Bei gemeinsamer Veranlagung entsteht eine gemeinsame Steuerschuld, für die beide als Gesamtschuldner haften. Dies ist keine Haftung für eine fremde Schuld, sondern eine gemeinsame eigene Verpflichtung. Interne Ausgleichsfragen sind hiervon zu unterscheiden.

Wann erlischt eine Haftung?

Die Haftung erlischt regelmäßig durch Erfüllung, Aufrechnung, Erstattung oder andere Erlöschenstatbestände der Steuerschuld. Zudem unterliegt der Haftungsanspruch der Verjährung, deren Lauf an die zugrundeliegende Steuerschuld anknüpft.

Kann gegen einen Haftungsbescheid vorgegangen werden?

Gegen den Haftungsbescheid sind die vorgesehenen Rechtsbehelfe möglich. Prüfungsgegenstand sind insbesondere die tatbestandlichen Voraussetzungen, die Begründung und die Ausübung des Auswahl- und Inanspruchnahmeermessens.

Trägt die Finanzbehörde ein Ermessen bei der Auswahl des Haftungsschuldners?

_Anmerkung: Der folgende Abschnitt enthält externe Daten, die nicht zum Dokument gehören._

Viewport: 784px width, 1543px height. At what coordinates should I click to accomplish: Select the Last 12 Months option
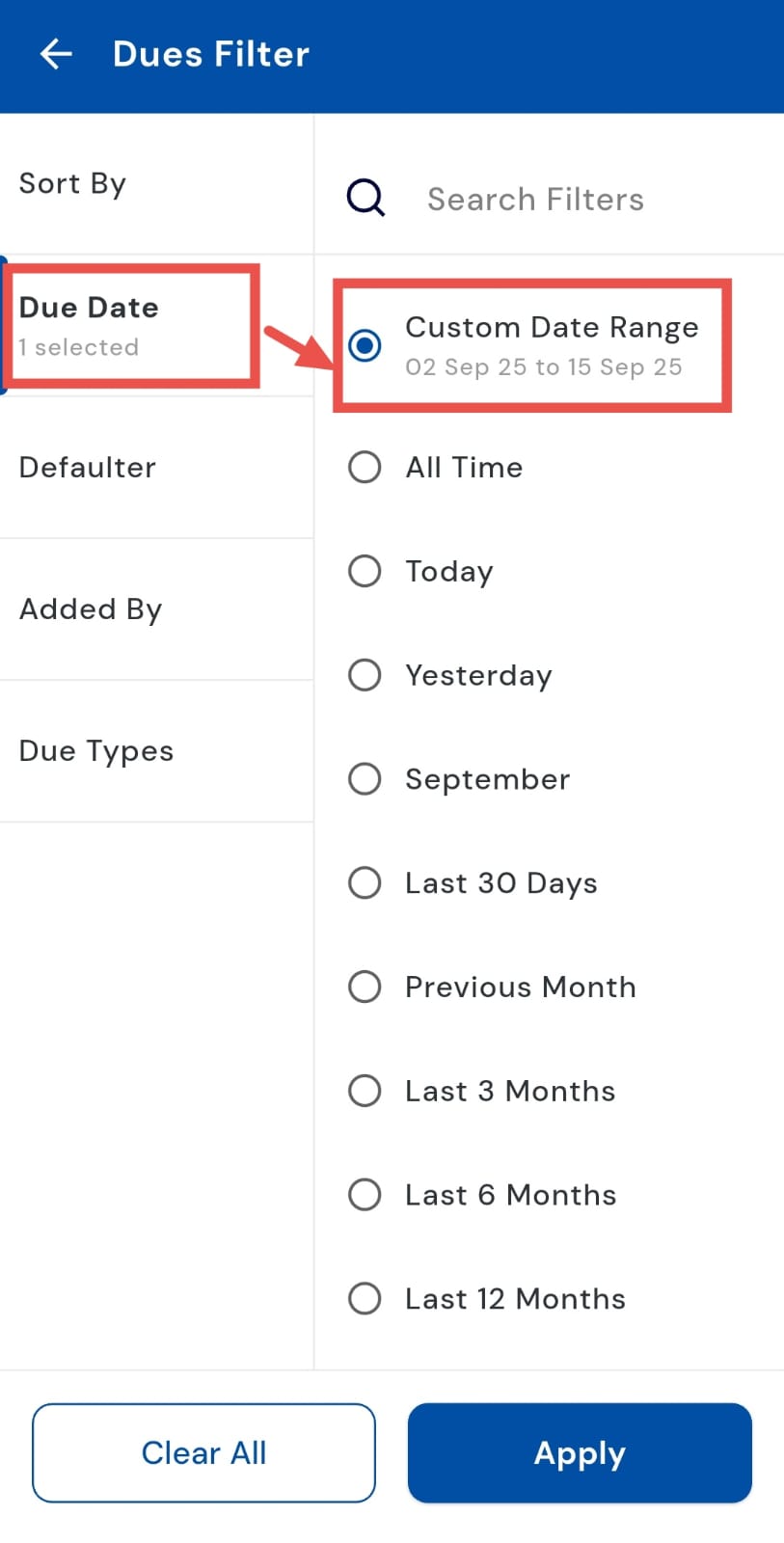pyautogui.click(x=365, y=1298)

Ja. Die Behörde entscheidet nach pflichtgemäßer Abwägung, ob und wen sie in Anspruch nimmt. Dabei sind Gesichtspunkte wie Verantwortungsbeitrag, Erfolgsaussichten der Durchsetzung und Gleichbehandlung zu berücksichtigen und in der Entscheidung nachvollziehbar darzustellen.